It had been a while since I indulged my passion for low-budget horror films, so when I saw this on Now TV I thought I’d give it a whirl. The blurb said:
“Don’t-go-in-there scares ensue when seven young friends head for a weekend at a remote forest lodge. Coming off the road after a near-miss with a mysterious figure, they make it to their destination on foot. Their driver (Joseph Cross) is shaken, but they all start getting twitchy when they discover an old mine close by… and make the mistake of going in. An unnerving horror mystery designed to keep everyone on edge.”
“Great,” I thought,” a brainless slasher film, perfect” However, what you get is a bit more than that. Mine Games instead takes the cyclical format of films like Timecrimes, Primer and Triangle and applies it to the kids-in-a-cabin trope, and it does it pretty well.
The $1.5million budget does sometimes show (in context, Breaking Bad reportedly cost $3million per episode), particularly with regard to the acting, which is often as B-Movie-tastic as you’d expect, but it has some pretty neat little ideas that elevate it above the crowded low budget horror market. Director/writer Richard Gray has done a good job with the limited budget, and the locations are all well picked, meaning nothing ever looks like it might be a cardboard set.

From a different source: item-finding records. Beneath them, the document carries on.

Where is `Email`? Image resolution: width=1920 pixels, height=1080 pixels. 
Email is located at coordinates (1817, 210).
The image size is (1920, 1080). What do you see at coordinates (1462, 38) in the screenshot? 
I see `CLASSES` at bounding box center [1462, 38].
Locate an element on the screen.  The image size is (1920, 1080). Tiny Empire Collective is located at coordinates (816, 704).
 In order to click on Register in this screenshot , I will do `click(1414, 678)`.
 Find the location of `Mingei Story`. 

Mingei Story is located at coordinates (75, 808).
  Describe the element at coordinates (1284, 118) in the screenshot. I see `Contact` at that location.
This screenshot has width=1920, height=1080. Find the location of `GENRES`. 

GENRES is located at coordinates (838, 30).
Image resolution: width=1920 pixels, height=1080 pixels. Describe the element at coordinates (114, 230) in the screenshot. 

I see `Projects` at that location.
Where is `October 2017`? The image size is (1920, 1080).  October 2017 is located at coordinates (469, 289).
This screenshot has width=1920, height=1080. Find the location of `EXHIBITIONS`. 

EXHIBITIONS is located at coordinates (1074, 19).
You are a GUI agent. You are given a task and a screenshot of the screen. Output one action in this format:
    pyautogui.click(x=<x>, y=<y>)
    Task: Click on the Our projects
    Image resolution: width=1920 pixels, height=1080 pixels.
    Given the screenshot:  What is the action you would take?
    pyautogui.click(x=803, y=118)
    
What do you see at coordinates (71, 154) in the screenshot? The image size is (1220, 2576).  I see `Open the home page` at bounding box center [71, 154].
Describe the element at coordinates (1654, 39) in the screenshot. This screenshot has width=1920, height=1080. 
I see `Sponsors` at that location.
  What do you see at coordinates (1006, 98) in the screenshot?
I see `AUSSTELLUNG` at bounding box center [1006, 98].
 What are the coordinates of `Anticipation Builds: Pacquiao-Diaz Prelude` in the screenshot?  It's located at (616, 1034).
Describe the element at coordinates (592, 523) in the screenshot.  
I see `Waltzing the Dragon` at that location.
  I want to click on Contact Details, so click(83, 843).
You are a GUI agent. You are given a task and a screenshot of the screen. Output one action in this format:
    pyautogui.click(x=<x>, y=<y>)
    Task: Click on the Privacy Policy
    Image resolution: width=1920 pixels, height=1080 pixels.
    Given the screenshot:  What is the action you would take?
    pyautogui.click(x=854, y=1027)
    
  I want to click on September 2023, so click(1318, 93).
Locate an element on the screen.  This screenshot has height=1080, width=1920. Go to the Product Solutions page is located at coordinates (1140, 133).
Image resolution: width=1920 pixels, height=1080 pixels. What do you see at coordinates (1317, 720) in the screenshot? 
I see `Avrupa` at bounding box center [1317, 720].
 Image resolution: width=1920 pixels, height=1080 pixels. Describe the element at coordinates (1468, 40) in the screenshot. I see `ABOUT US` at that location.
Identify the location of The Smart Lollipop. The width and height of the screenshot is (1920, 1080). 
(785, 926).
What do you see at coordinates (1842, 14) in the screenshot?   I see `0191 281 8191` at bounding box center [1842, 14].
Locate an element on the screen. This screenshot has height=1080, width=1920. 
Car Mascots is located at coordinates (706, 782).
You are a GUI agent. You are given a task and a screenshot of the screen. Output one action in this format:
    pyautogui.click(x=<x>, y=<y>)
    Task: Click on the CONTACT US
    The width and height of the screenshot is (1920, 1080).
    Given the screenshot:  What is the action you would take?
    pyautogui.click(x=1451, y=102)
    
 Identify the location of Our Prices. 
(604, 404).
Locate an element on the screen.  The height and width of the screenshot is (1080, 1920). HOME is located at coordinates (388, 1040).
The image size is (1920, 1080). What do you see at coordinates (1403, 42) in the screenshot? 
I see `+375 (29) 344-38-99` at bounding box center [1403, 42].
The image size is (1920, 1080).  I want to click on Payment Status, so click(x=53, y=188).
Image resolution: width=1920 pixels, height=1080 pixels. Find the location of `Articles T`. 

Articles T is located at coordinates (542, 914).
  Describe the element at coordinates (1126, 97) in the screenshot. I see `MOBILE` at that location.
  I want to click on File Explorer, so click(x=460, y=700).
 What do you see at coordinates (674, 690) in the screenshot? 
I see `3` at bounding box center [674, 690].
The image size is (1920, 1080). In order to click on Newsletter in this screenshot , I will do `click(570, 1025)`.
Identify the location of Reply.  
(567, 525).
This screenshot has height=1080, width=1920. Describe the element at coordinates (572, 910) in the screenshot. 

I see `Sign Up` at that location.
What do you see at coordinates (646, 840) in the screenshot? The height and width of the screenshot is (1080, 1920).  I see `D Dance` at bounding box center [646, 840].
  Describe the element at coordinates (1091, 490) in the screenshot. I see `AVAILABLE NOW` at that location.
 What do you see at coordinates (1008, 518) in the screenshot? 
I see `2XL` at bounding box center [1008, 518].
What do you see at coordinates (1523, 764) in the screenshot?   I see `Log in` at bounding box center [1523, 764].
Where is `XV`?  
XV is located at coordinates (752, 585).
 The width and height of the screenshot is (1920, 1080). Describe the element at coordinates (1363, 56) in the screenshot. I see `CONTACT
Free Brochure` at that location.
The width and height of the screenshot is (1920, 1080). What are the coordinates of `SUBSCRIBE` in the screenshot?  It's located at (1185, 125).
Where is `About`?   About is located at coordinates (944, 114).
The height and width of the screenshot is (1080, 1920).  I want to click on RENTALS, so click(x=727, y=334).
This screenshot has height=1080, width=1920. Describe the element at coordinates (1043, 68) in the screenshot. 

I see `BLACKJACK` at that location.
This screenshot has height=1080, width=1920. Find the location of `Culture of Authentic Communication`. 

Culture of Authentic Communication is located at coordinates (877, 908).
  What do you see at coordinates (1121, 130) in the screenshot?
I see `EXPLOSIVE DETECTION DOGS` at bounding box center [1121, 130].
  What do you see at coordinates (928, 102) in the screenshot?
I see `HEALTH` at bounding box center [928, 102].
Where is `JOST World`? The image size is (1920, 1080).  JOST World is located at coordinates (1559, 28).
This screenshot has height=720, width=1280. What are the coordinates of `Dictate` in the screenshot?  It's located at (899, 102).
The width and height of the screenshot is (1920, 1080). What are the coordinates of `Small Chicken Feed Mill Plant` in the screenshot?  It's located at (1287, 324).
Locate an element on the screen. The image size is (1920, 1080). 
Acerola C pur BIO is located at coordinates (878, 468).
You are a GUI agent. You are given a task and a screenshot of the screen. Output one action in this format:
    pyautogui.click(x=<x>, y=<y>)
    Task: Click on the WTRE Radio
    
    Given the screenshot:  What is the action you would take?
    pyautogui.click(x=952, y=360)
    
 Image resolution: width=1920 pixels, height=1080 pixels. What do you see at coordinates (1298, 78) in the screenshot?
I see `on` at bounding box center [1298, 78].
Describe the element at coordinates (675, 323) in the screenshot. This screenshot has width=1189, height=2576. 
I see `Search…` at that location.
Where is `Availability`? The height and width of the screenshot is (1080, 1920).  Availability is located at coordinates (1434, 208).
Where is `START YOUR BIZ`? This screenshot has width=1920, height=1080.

There are some daft additions to the plot, with one character with psychic powers, and a slightly offensive take on someone with schizophrenia, which do feel unnecessary in a film that deliberately doesn’t offer any reason for what is going on. A strength of the film is, surprisingly, some of the dialogue, with the characters engaging in meta-conversations which recognise not only their own predicament, but also the nature of the genre-movie. One actor who did impress was young Brit Rafi Gavron, who manages to bring some extra depth to the somewhat one dimensional character he had been given.
While it’s not as clever as Primer or Time Crimes, but it does a pretty good job of being something out of the ordinary, and was an entertaining watch, and a perfectly solid Saturday night movie to watch with a pizza and beer.